Segment Start: EXERCISE PASSAGE
Ugarchin (Угърчин /bg/) is a town located along the Kamenitsa river in the Lovech Province in central northern Bulgaria. It is the administrative centre of the homonymous Ugarchin Municipality. The town is about 30 kilometers away in the west from the main centre of the province (Lovech). As of December 2009, it had a population of 2,832 inhabitants which sunk to 2,354 by end of 2018.

Ugarchin is situated in the northern part of the Balkan Mountains at the foot the high peaks and down the river Kamenitsa and its minor tributaries: Lepetora, Sveta, Greshki Dol and others. It is situated in a basin rounded with small hills: Ivan Dyal hill to the south; Visokata Mogila (Chukara) to the east; to the north are Beli Kamak, Sredno Bardo and Zabiti Kamak hills; and to the west are Goli Rat and Chukata.

The Ugarchin town holiday takes place every year on 22 March and the traditional Autumn Fair is every 22 September. The President of Bulgaria Georgi Parvanov visited the town of Ugarchin on 22 March 2006 for the annual football tournament.

Other places in Ugarchin municipality include Dragana, Golets, Kalenik, Katunets, Kirchevo, Kirkova mahala, Lesidren, Mikre, Orlyane, Slavshitsa, Sopot, and Vasilkovska mahala.

==Honour==
Ugarchin Point on Robert Island, South Shetland Islands is named after Ugarchin.
Segment End: EXERCISE PASSAGE
Segment Start: SUPPLIED DATA
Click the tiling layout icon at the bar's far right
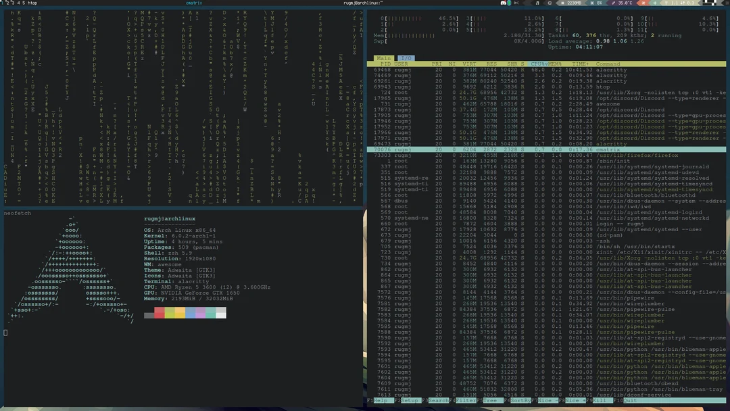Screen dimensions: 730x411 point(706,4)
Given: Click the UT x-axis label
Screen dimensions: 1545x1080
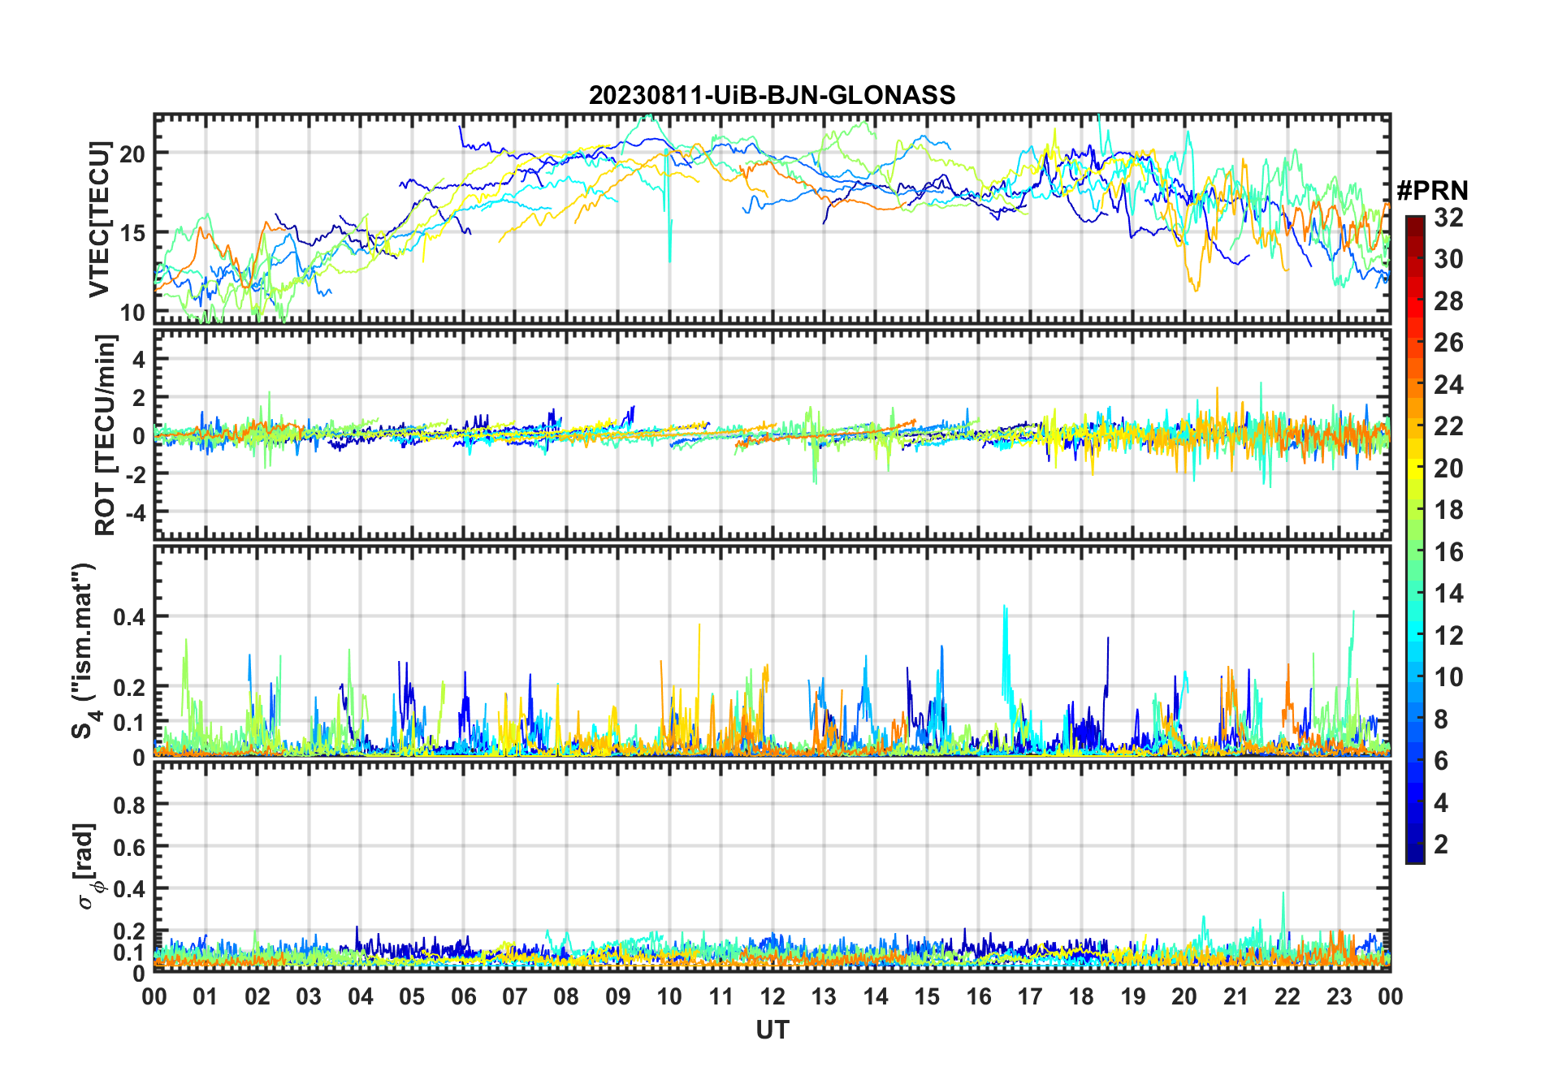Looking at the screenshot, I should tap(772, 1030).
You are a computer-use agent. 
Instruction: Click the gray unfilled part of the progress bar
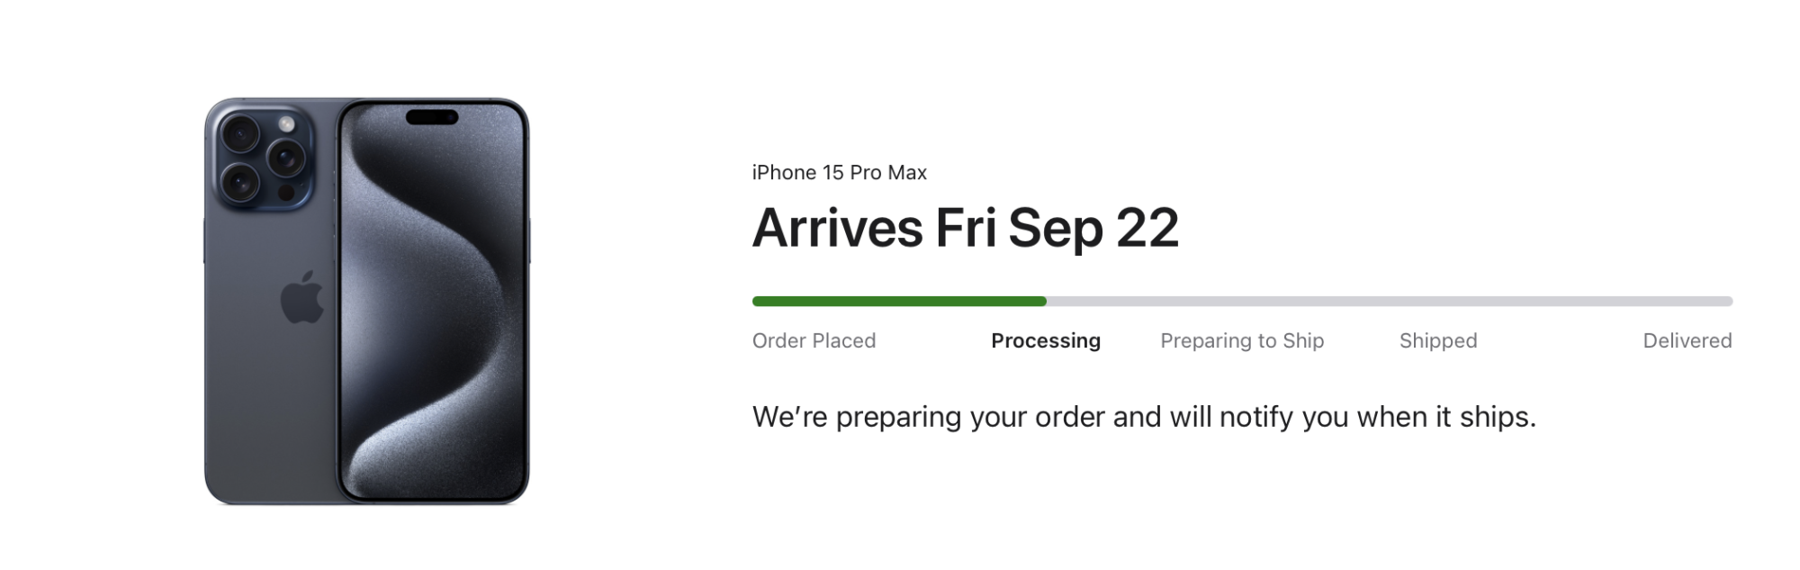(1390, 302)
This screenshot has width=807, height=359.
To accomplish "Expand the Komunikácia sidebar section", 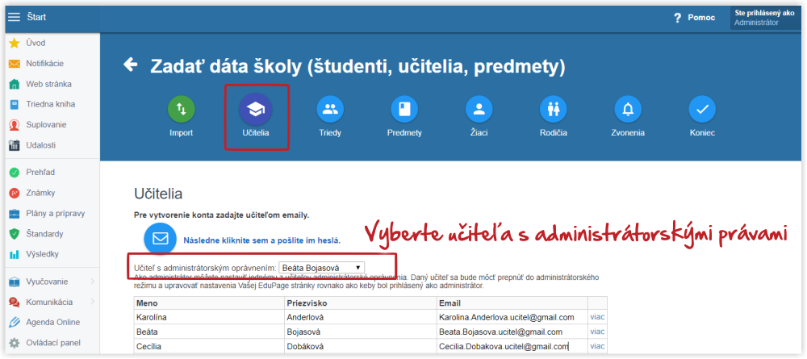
Segment End: SUPPLIED DATA
QUESTIONS TO ANSWER:
A: In the text about Ugarchin, on what date is the town holiday held each year?
B: Extract part of the text about Ugarchin word for word. Begin at the words "The Ugarchin town" and stop after the words "named after Ugarchin.".

ANSWERS FOR THE TASKS:
A: 22 March

B:
The Ugarchin town holiday takes place every year on 22 March and the traditional Autumn Fair is every 22 September. The President of Bulgaria Georgi Parvanov visited the town of Ugarchin on 22 March 2006 for the annual football tournament.

Other places in Ugarchin municipality include Dragana, Golets, Kalenik, Katunets, Kirchevo, Kirkova mahala, Lesidren, Mikre, Orlyane, Slavshitsa, Sopot, and Vasilkovska mahala.

==Honour==
Ugarchin Point on Robert Island, South Shetland Islands is named after Ugarchin.